Spoiler alert! This post is about warning your readers

Bleacher Report writers sometimes write about “spoiler” content. That is, events that have happened, but will not be seen by the vast majority of people until sometime later, usually a delayed broadcast.

Spoilers are OK at Bleacher Report. Part of what we do is write about things that have happened. We’re not really in the business of protecting people’s ignorance so they can enjoy a later TV show.

But we can have some common courtesy about it.

Almost all of the writers dealing with the spoiler problem are writing about pro wrestling, though in the past, the Olympics have presented big issues for some news consumers in the U.S. who wanted to watch the delayed broadcast of events on prime-time TV without knowing what happened.

Those folks have tended to get mad when someone spills the beans online, though why people who don’t want to see the news don’t just stay away from the web has always been a puzzle to me.

I am talking here about my friend Kati specifically, but there are others. I love this story, which—Spoiler Alert!—has a spoiler about “Citizen Kane” in it: At Salon, we once got an angry letter from a reader who was mad because, deep in a multi-page story about “Citizen Kane,” the writer had revealed that Rosebud was a sled. “I was just about to watch that movie and now you’ve ruined it for me,” the reader wrote. The movie was 60 years old at the time.

Anyway, this reportedly won’t be a problem in the 2012 London Olympics, because NBC plans to air every event live on one platform or another, even if it’s just streaming raw video. So there won’t be any such thing as spoilers.

But we still have big wrestling events, which are often broadcast after a delay.

All we ask of Bleacher Report writers is that, when they do write something that has spoilers in it, they clearly and obviously include the following at the beginning of the article or slideshow:

[WARNING: This content contains spoilers]

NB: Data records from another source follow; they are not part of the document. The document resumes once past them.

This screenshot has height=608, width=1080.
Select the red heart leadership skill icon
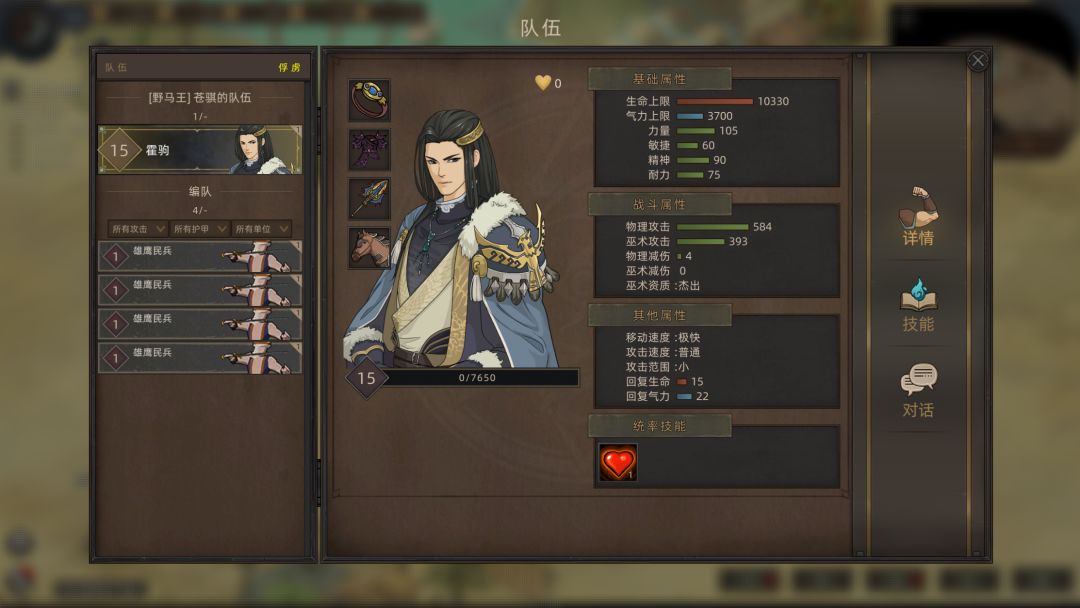[x=617, y=462]
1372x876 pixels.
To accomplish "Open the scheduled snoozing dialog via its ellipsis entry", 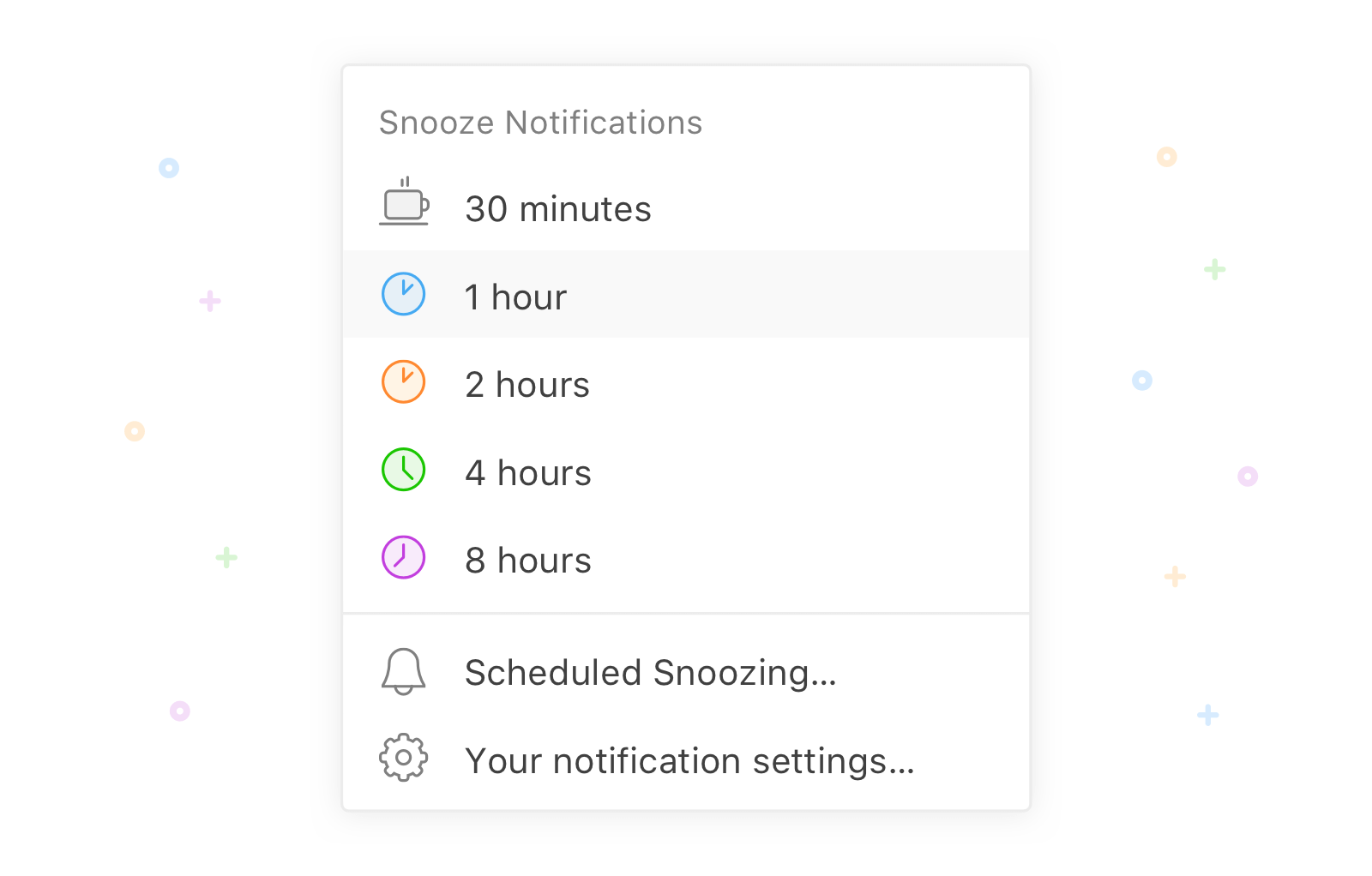I will point(649,673).
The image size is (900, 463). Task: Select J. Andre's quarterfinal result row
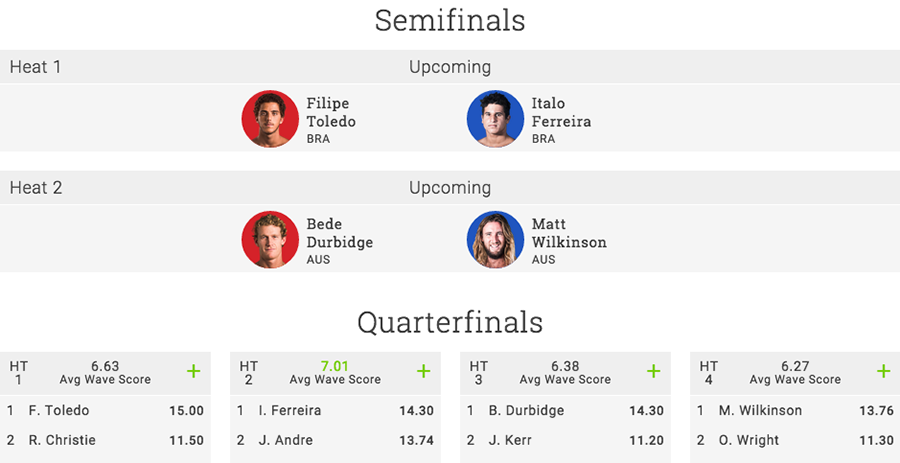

And this should be obvious, but experience tells us we have to say it: Keep the spoiler out of the headline, because you can’t warn people off of a headline. And there’s no need to add the spoiler alert to the headline of a story that has a spoiler in it. The above warning at the top of the story should suffice.

Here’s a fun piece about the History and Use of “Spoiler Alert,” by Nate Freeman on the Awl.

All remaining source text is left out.